**Information**
···

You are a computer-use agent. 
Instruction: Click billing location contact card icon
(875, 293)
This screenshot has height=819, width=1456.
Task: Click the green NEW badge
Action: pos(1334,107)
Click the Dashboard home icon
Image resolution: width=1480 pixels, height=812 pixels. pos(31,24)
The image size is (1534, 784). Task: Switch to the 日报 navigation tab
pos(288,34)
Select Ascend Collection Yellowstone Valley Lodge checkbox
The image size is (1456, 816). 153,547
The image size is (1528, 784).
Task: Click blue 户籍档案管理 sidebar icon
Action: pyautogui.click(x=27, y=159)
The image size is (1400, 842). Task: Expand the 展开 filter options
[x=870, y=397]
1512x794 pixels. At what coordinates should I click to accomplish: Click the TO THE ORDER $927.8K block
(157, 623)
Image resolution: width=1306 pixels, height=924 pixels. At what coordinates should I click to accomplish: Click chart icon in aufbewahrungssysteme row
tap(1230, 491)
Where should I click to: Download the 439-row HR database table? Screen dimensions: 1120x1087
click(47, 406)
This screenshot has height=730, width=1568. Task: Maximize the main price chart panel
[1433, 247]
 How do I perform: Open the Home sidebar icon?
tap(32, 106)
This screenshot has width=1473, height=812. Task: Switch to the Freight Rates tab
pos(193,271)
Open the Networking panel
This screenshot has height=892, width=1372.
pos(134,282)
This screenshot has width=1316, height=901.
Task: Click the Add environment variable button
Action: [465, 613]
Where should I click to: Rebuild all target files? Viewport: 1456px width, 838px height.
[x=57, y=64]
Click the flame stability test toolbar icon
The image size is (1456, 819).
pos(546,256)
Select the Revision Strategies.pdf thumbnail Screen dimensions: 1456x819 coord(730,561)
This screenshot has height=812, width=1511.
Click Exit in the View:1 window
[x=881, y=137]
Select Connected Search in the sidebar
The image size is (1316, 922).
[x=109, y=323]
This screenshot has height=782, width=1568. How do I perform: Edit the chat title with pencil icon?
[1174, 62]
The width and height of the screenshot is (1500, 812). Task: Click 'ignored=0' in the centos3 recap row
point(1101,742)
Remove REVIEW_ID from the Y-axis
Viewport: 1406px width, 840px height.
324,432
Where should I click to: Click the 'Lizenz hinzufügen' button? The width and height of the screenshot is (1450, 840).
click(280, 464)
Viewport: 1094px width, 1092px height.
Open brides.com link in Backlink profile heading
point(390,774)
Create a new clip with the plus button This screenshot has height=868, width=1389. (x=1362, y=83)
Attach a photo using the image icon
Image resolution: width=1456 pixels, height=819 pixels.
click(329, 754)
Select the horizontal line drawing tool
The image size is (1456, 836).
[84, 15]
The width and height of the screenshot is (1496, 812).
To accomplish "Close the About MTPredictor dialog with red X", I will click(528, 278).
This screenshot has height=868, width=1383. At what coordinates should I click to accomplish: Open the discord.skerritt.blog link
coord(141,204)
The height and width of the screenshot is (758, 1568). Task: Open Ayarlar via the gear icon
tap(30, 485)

···

Now that the records have been shown, restate each one word for word.

**Written answer**
You are a computer-use agent. 
Instruction: Click billing location contact card icon
(875, 293)
This screenshot has height=819, width=1456.
Task: Click the green NEW badge
Action: pos(1334,107)
Click the Dashboard home icon
Image resolution: width=1480 pixels, height=812 pixels. pos(31,24)
The image size is (1534, 784). Task: Switch to the 日报 navigation tab
pos(288,34)
Select Ascend Collection Yellowstone Valley Lodge checkbox
The image size is (1456, 816). 153,547
The image size is (1528, 784).
Task: Click blue 户籍档案管理 sidebar icon
Action: pyautogui.click(x=27, y=159)
The image size is (1400, 842). Task: Expand the 展开 filter options
[x=870, y=397]
1512x794 pixels. At what coordinates should I click to accomplish: Click the TO THE ORDER $927.8K block
(157, 623)
Image resolution: width=1306 pixels, height=924 pixels. At what coordinates should I click to accomplish: Click chart icon in aufbewahrungssysteme row
tap(1230, 491)
Where should I click to: Download the 439-row HR database table? Screen dimensions: 1120x1087
click(47, 406)
This screenshot has height=730, width=1568. Task: Maximize the main price chart panel
[1433, 247]
 How do I perform: Open the Home sidebar icon?
tap(32, 106)
This screenshot has width=1473, height=812. Task: Switch to the Freight Rates tab
pos(193,271)
Open the Networking panel
This screenshot has height=892, width=1372.
pos(134,282)
This screenshot has width=1316, height=901.
Task: Click the Add environment variable button
Action: [465, 613]
Where should I click to: Rebuild all target files? Viewport: 1456px width, 838px height.
[x=57, y=64]
Click the flame stability test toolbar icon
The image size is (1456, 819).
pos(546,256)
Select the Revision Strategies.pdf thumbnail Screen dimensions: 1456x819 coord(730,561)
This screenshot has height=812, width=1511.
Click Exit in the View:1 window
[x=881, y=137]
Select Connected Search in the sidebar
The image size is (1316, 922).
[x=109, y=323]
This screenshot has height=782, width=1568. How do I perform: Edit the chat title with pencil icon?
[1174, 62]
The width and height of the screenshot is (1500, 812). Task: Click 'ignored=0' in the centos3 recap row
point(1101,742)
Remove REVIEW_ID from the Y-axis
Viewport: 1406px width, 840px height.
324,432
Where should I click to: Click the 'Lizenz hinzufügen' button? The width and height of the screenshot is (1450, 840).
click(280, 464)
Viewport: 1094px width, 1092px height.
Open brides.com link in Backlink profile heading
point(390,774)
Create a new clip with the plus button This screenshot has height=868, width=1389. (x=1362, y=83)
Attach a photo using the image icon
Image resolution: width=1456 pixels, height=819 pixels.
click(329, 754)
Select the horizontal line drawing tool
The image size is (1456, 836).
[84, 15]
The width and height of the screenshot is (1496, 812).
To accomplish "Close the About MTPredictor dialog with red X", I will click(528, 278).
This screenshot has height=868, width=1383. At what coordinates should I click to accomplish: Open the discord.skerritt.blog link
coord(141,204)
The height and width of the screenshot is (758, 1568). Task: Open Ayarlar via the gear icon
tap(30, 485)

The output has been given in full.